▶ _EXERCISE_: Write out the whole post below on ovarian cancer treatment guidelines and informed consent, word for word.

▶ _DOCUMENT EXTRACT_:
• • •
Posted on March 18, 2013 at 6:24 PM
At the 2013 annual meeting on Women’s Cancer by The Society of Gynecologic Oncology (March 9 2012 – Los Angeles) Dr. Robert Bristow, the director of Gynecologic Oncology at the University of California – Irvine presented a retrospective review of the medical records of 13,321 women with ovarian cancer, diagnosed from 1999 through 2006 in California. The study determined that only 37% of the care provided to this cohort adhered to the guidelines set forth by the National Comprehensive Cancer Network setting forth specific surgical procedures and chemotherapy. In women that received the specified protocol, 35% survived at least five years where as only 25% of those survived, where the guidelines were not followed.
More than 80% of the woman, as reported in the New York Times today, where cared for by what was labeled as “low volume” surgeons, who operated on 10 or fewer cases a year and hospitals with 20 or fewer cases per year.
The ethical and moral issues here arise out of the legal requirements of obtaining an informed consent. Consent is only deemed “informed” if it provides all material information – information that would be deemed important by the average reasonable person.
It is, therefore, legally required and ethically and morally mandated that patients be told by the physician that:
“I do not follow the medical and surgical guidelines recommended by the National Comprehensive Cancer Network that have a statistically significant better outcome in terms of life expectancy. Do you want me to treat your ovarian cancer or refer you to a physicians who follows these other guidelines?”
Not a likely scenario. Any physicians caring for the patients with ovarian cancer are required to keep abreast be aware of all up-to-date medical literature, and follow best practices and evidenced based medical guidelines for this devastating disease. Failure to provide such information to every similarly situated patient would be unethical, immoral, and a breach of the standard of care. That may also go further into the realm of fraud if it could be shown that the physician knew of this information, but failed to disclose it for purposes of his or her own financial gain, or the gain of the hospital.
• • •
Stored entries:
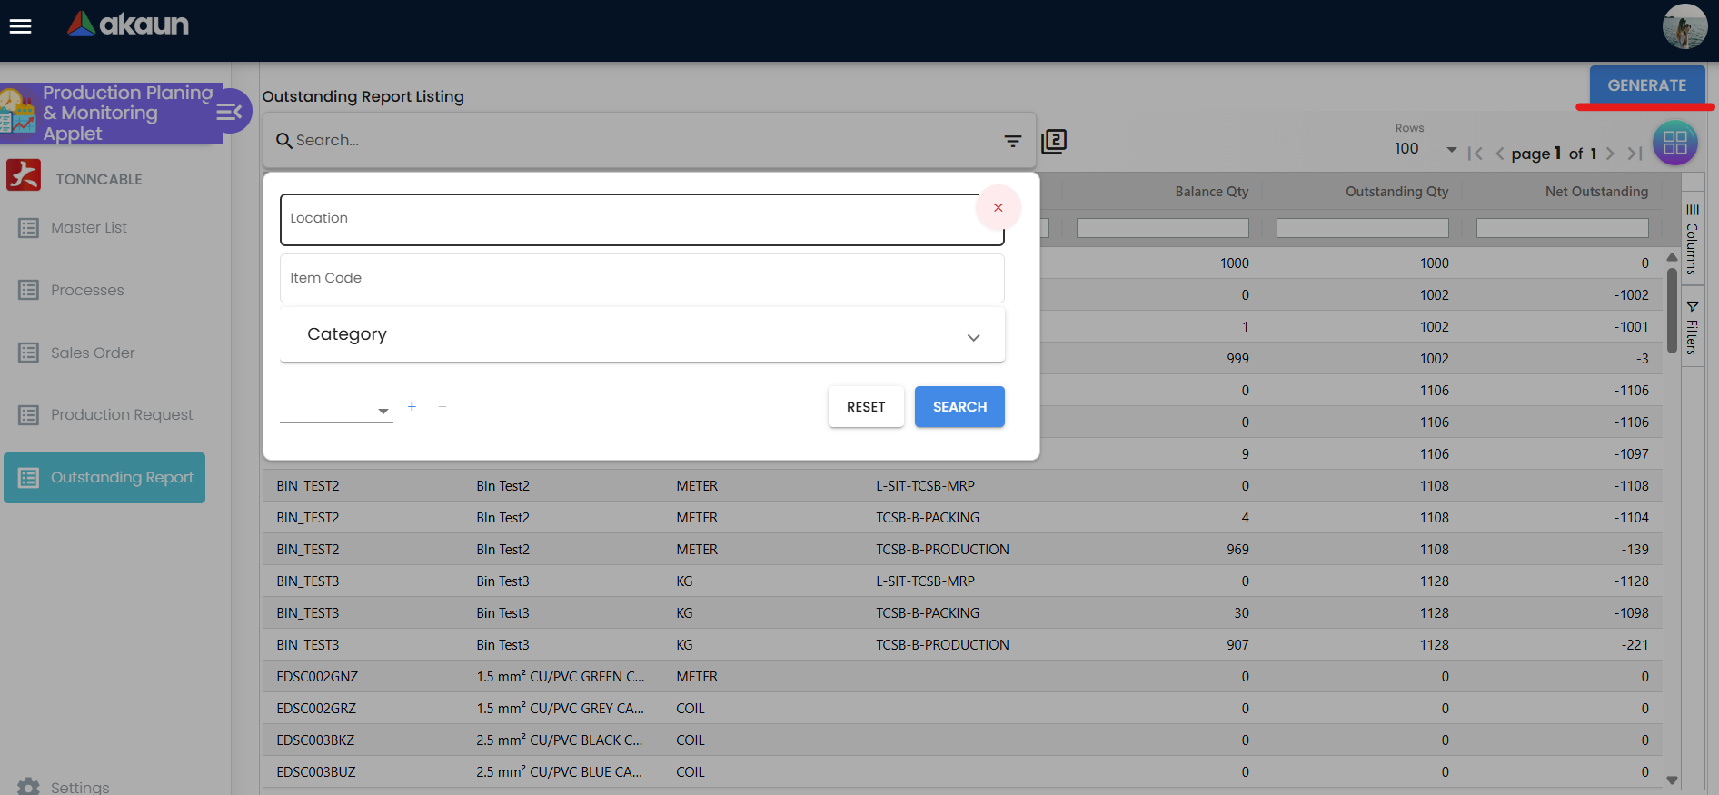
Task: Open the applet grid launcher icon
Action: [1674, 143]
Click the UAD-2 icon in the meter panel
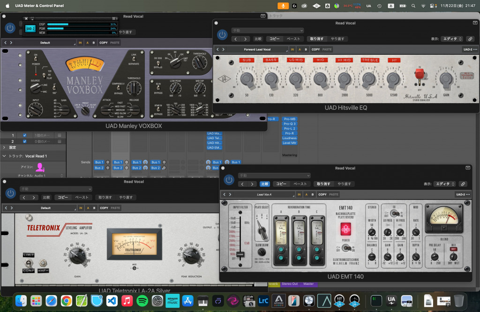The width and height of the screenshot is (480, 312). 30,28
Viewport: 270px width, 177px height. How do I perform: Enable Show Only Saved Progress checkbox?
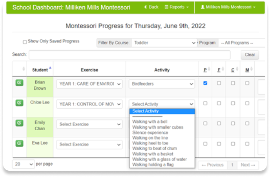[x=25, y=42]
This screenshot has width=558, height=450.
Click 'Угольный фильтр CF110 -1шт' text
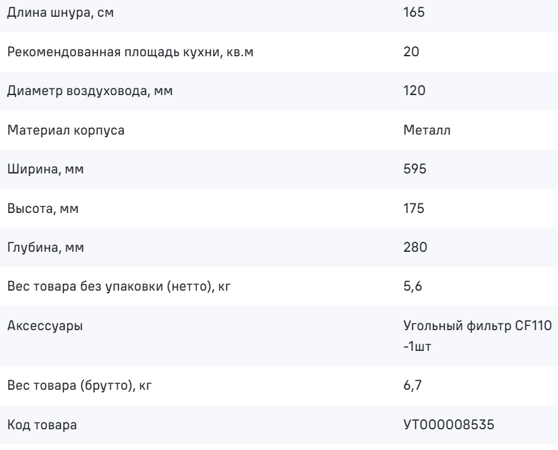tap(478, 335)
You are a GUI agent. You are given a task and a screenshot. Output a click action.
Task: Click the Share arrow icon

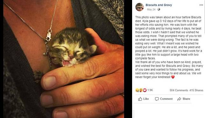179,99
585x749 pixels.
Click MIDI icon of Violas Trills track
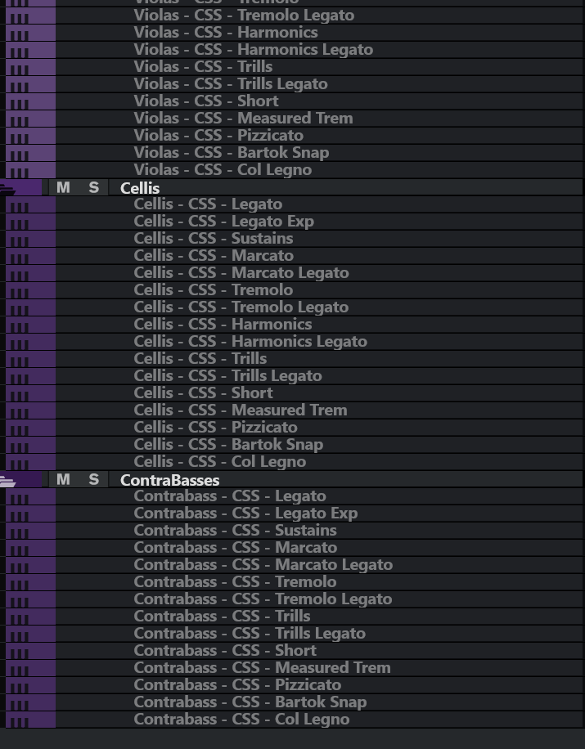tap(18, 68)
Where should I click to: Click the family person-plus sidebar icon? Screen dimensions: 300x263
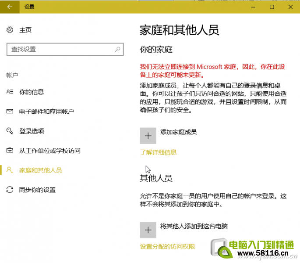[x=10, y=170]
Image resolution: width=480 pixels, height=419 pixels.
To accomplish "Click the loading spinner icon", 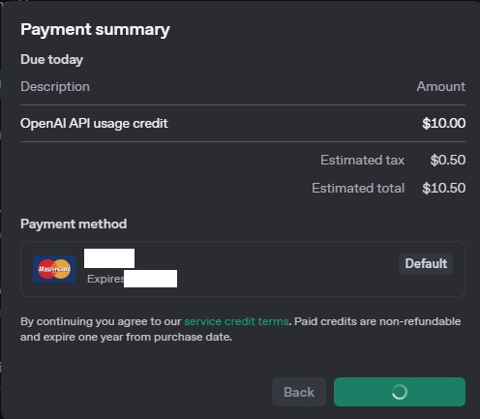I will (400, 392).
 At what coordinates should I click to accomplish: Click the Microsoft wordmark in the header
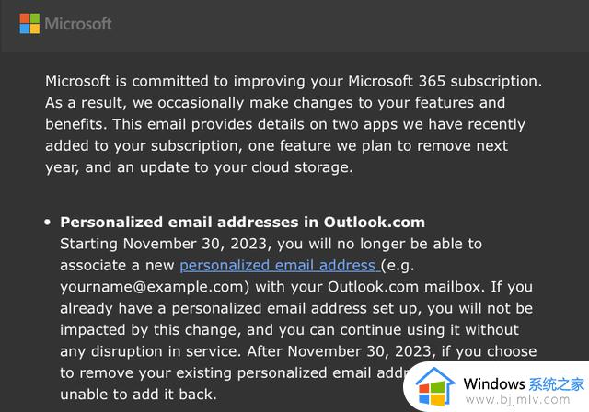[78, 24]

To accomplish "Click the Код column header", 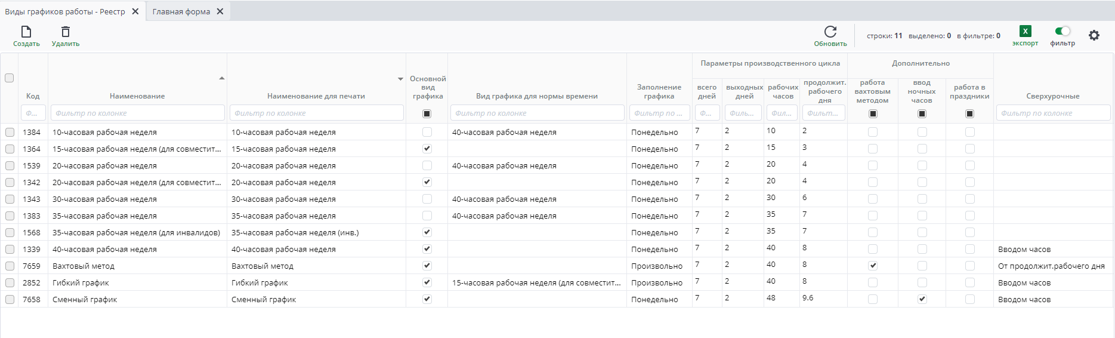I will click(x=33, y=96).
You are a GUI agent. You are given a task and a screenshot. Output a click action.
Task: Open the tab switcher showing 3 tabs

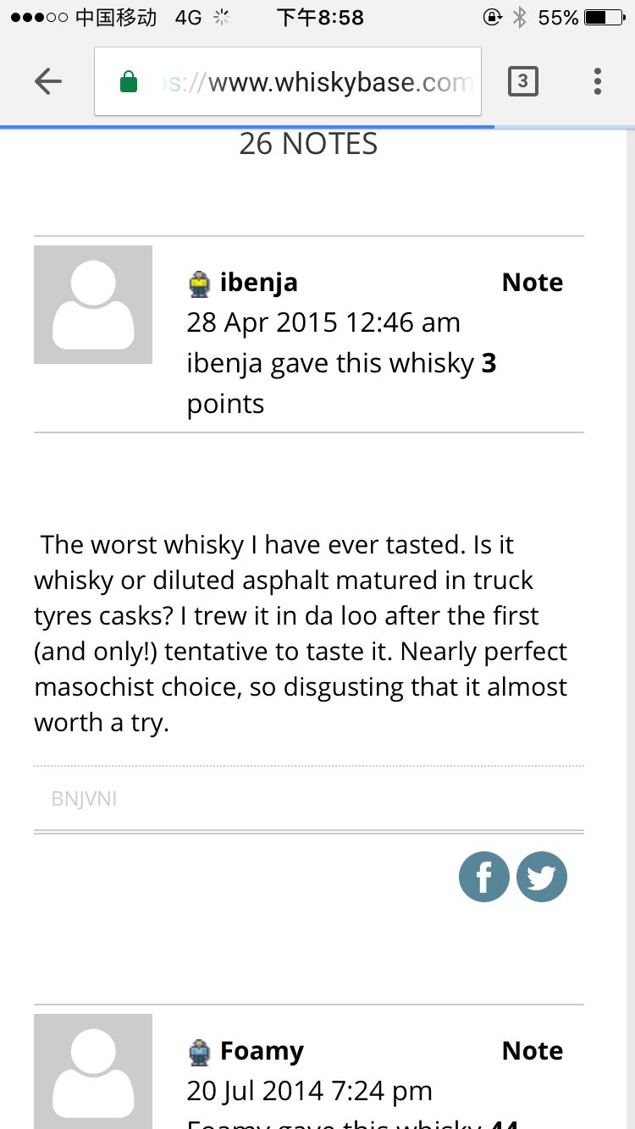click(x=522, y=80)
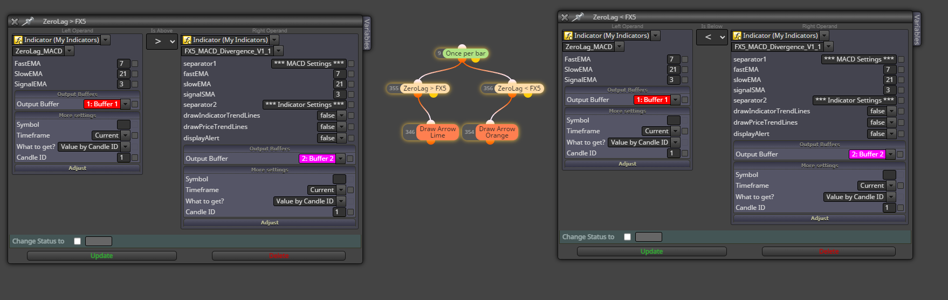Select the Draw Arrow Orange node
This screenshot has width=948, height=300.
490,132
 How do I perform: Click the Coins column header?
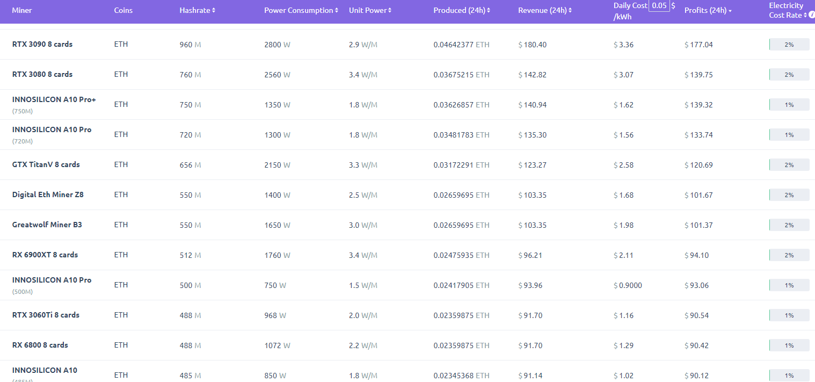[x=123, y=11]
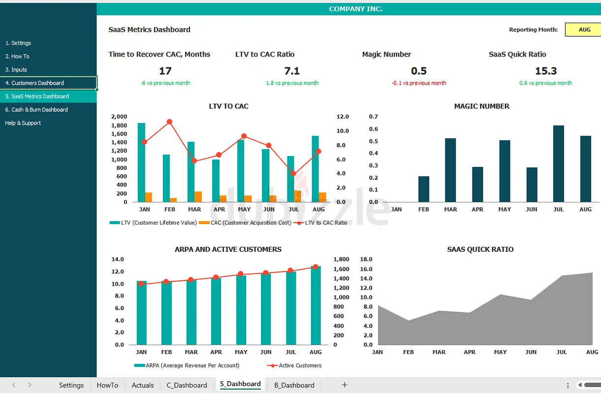601x394 pixels.
Task: Switch to the C_Dashboard sheet tab
Action: coord(187,385)
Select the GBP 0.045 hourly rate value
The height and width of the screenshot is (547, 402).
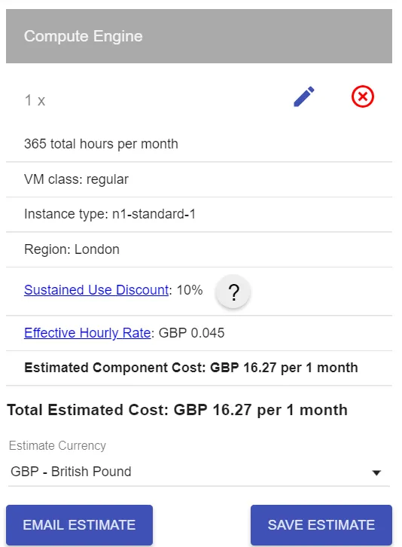[x=191, y=333]
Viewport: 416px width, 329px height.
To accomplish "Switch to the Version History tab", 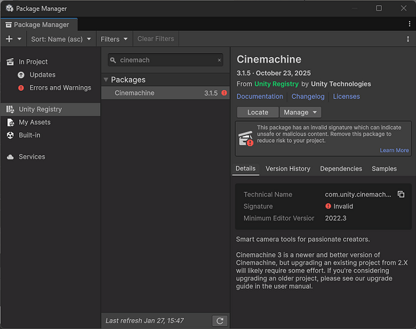I will coord(287,168).
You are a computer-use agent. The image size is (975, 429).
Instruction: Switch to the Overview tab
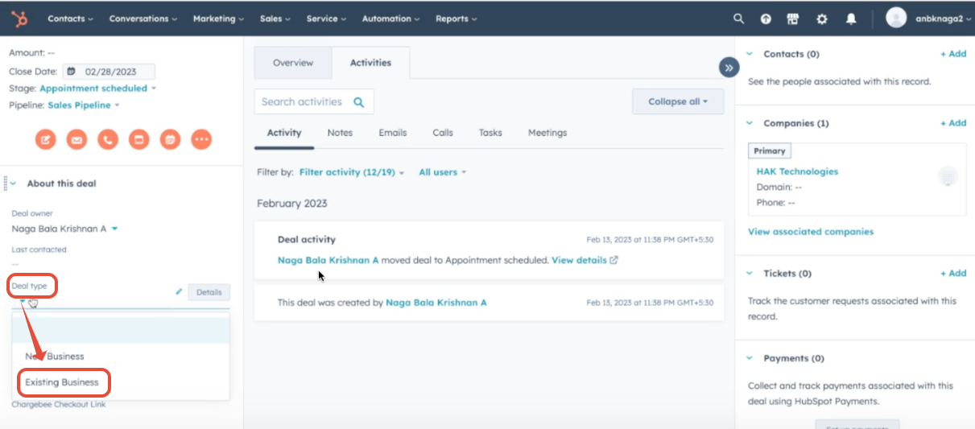[x=292, y=63]
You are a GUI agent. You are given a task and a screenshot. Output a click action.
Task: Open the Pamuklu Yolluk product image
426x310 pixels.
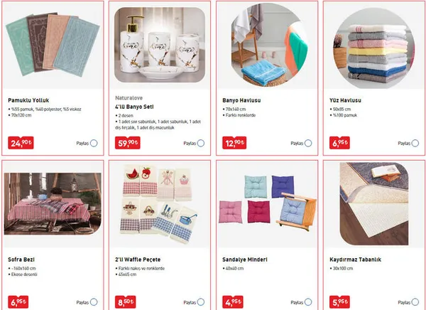pos(53,44)
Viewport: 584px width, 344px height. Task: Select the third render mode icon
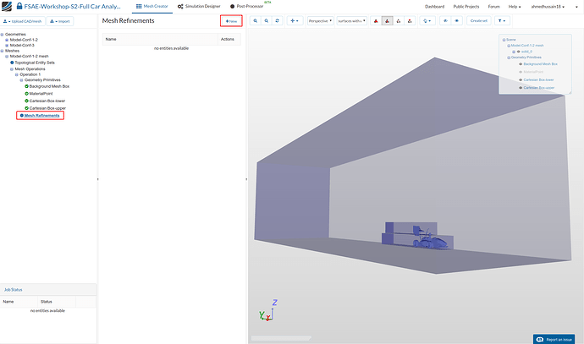[x=399, y=19]
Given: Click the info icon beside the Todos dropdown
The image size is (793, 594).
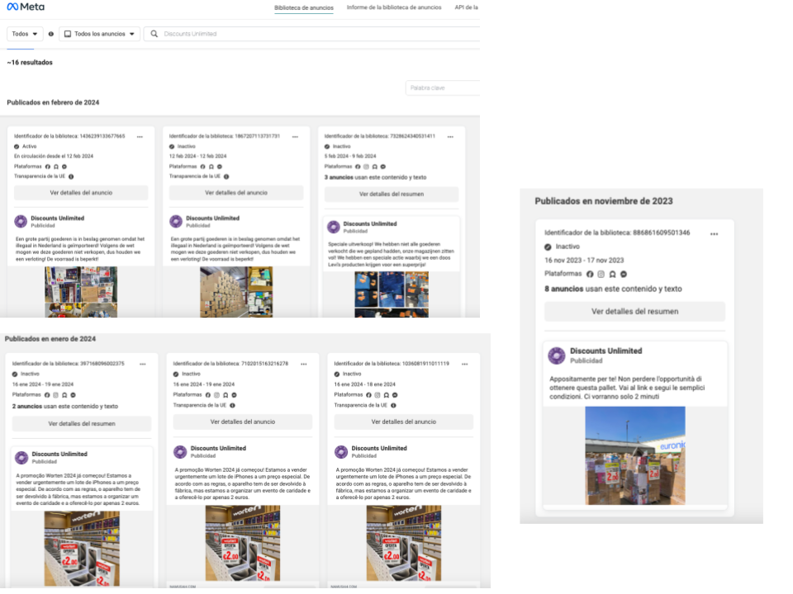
• • •
▶ _YOUR RESPONSE_:
Posted on March 18, 2013 at 6:24 PM
At the 2013 annual meeting on Women’s Cancer by The Society of Gynecologic Oncology (March 9 2012 – Los Angeles) Dr. Robert Bristow, the director of Gynecologic Oncology at the University of California – Irvine presented a retrospective review of the medical records of 13,321 women with ovarian cancer, diagnosed from 1999 through 2006 in California. The study determined that only 37% of the care provided to this cohort adhered to the guidelines set forth by the National Comprehensive Cancer Network setting forth specific surgical procedures and chemotherapy. In women that received the specified protocol, 35% survived at least five years where as only 25% of those survived, where the guidelines were not followed.
More than 80% of the woman, as reported in the New York Times today, where cared for by what was labeled as “low volume” surgeons, who operated on 10 or fewer cases a year and hospitals with 20 or fewer cases per year.
The ethical and moral issues here arise out of the legal requirements of obtaining an informed consent. Consent is only deemed “informed” if it provides all material information – information that would be deemed important by the average reasonable person.
It is, therefore, legally required and ethically and morally mandated that patients be told by the physician that:
“I do not follow the medical and surgical guidelines recommended by the National Comprehensive Cancer Network that have a statistically significant better outcome in terms of life expectancy. Do you want me to treat your ovarian cancer or refer you to a physicians who follows these other guidelines?”
Not a likely scenario. Any physicians caring for the patients with ovarian cancer are required to keep abreast be aware of all up-to-date medical literature, and follow best practices and evidenced based medical guidelines for this devastating disease. Failure to provide such information to every similarly situated patient would be unethical, immoral, and a breach of the standard of care. That may also go further into the realm of fraud if it could be shown that the physician knew of this information, but failed to disclose it for purposes of his or her own financial gain, or the gain of the hospital.